To this end new string read/write/copy/compare methods were introduced, which use a variable-length encoding for the characters.

~~key-points:~~
~~- The most significant bits are written/read first.~~
~~- The first 2 bits of the character are used to encode the size of the character.~~
~~- A character is at most 3 Bytes big.~~

Additionally, the StringSerializer now has full unicode support. ~~i couldn't find a unicode character that ~~uses more than 22 bits, as such 3 Bytes should be sufficient.~~

zentol · 2014-06-12T08:16:26Z

I reworked the serializer/comparator again. It now uses the first bit of every byte to indicate whether there is at least one more byte coming.

This has the bonus that all letters are serialized as one byte (opposed to the previous version which could only do this for the numbers and a few special characters (which actually made the variable length encoding pointless...))

~~I currently do a selective shift starting on the flag positions to make space for them. I wonder if there is a more efficient way to do that, here's an example how i do it:~~

~~char to send:~~
~~0010 0110 1111 1001~~
~~1) move the lowest 7 bits into a tmp variable (by doing & with 0000 0000 0111 1111)~~
~~0000 0000 0111 1001~~
~~2) shift char to the right by 7 positions to omit the lower part~~
~~0000 0000 0100 1101~~
~~3) shift char to the right by 8 positions (finalizing the shifting of the upper part)~~
~~0100 1101 0000 0000~~
~~4) char |= tmp~~
~~0100 1100 0111 1001~~
~~(this would be done resursively for every flag position needed, starting from the right, so up to 3 times)~~

StephanEwen · 2014-06-13T10:44:47Z

This is a nice change. Do you have some micro-benchmark numbers on how the methods perform in comparison to the old writeString() methods?

Also, it would be interesting what the benefit of doing binary comparisons is. So, a microbenchmark of sorting the strings with a normalizedKeySorter. And a case where all prefixes are equal.

StephanEwen · 2014-06-13T10:49:18Z

Also, can you add a few more strings where some of the branches get executed? Like collisions on the high byte of a code point, but differences in the low bytes (and vice versa) ?

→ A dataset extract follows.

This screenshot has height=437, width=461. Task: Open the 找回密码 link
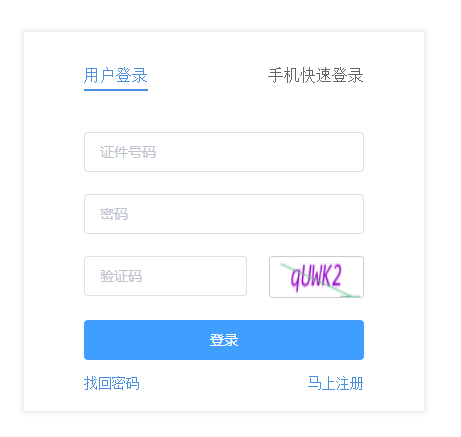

This code needs to be absolutely robust, or it will lead to impossible-to-debug situations.

zentol · 2014-06-13T13:41:12Z

the new serialization seems to take longer, but due to faster deserialization in total it breaks even.

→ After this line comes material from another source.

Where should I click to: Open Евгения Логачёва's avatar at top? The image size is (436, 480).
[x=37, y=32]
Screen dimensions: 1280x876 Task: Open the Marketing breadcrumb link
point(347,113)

some comparison benchmarks:

strings of length 90
1000 repetitions
code for New measurement:

long startTime = System.nanoTime();
cmp = StringValue.compareUnicode(in1, in2);
long endTime = System.nanoTime();

code for Old measurement:

long startTime = System.nanoTime();
cmp = StringValue.readString(in1).compareTo(StringValue.readString(in2));
long endTime = System.nanoTime();

result = SUM(endTime - startTime) / 1000

equality
New 26627
Old 25782

affix (difference in the beginning of the sring)
New 4259
Old 23431

infix (difference in the middle of the string)
New 13560
Old 30757

suffix (difference at the end of the string)
New 29385
Old 28293

not particularly surprising results. no progress on the prefix-issue :/

adding some more tests now.

StephanEwen · 2014-06-18T17:42:19Z

That is very nice progress! And I think the numbers are good, actually.

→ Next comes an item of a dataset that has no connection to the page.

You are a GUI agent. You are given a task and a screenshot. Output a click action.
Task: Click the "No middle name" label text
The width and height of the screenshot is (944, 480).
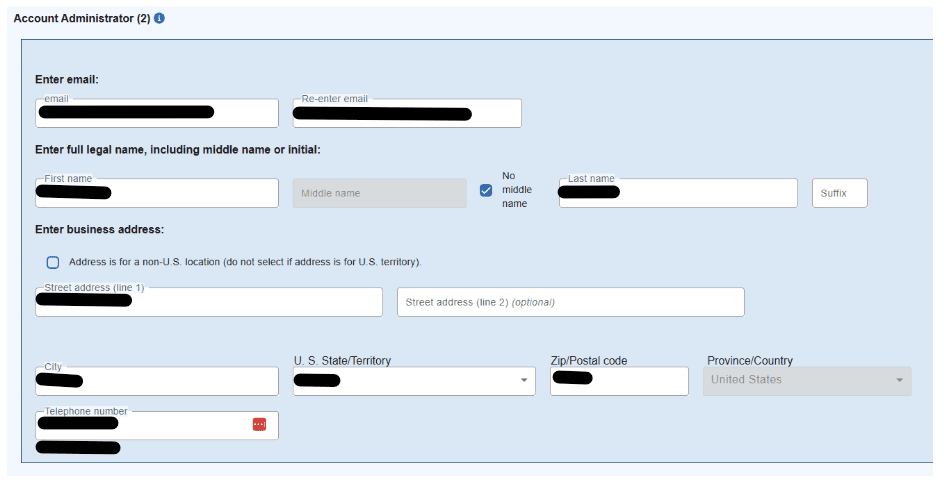pyautogui.click(x=516, y=189)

I was wondering whether it is possible to modify the encoding such that the comparison loop could still be something like:

byte[] bytes1 = ...;
byte[] bytes2 = ...;

int len = min(bytes1.length, bytes2.length);
int cmp = 0;
for (int pos = 0; pos < len && (cmp = (bytes1[pos] & 0xff) - (bytes2[pos] & 0xff)) == 0; pos++);

That would allow us to push the comparisons into the memory segments (eventually doing something like a memcmp()) and avoid repeatedly grabbing individual bytes.

zentol · 2014-06-18T21:37:19Z

the loop could look like that right now, the encoding scheme wouldn't need to be changed.

if you want it character wise you could have something like this

...
for (int i = 0; i < Math.min(lengthFirst, lengthSecond); i++) {         
    byte[] char1 = readUnicodeCharAsByteArray(firstSource);
    byte[] char2 = readUnicodeCharAsByteArray(secondSource);

    int len = Math.min(char1.length, char2.length);
    int cmp = 0;
    for (int pos = 0; pos < len && (cmp = (char1[pos] - char2[pos])) == 0; pos++);
    if (cmp != 0) {
        return cmp;     
    }
}
...

if you want to read the whole string it would look like this

...
byte[] string1 = readUnicodeStringAsByteArray(firstSource);
byte[] string2 = readUnicodeStringAsByteArray(secondSource)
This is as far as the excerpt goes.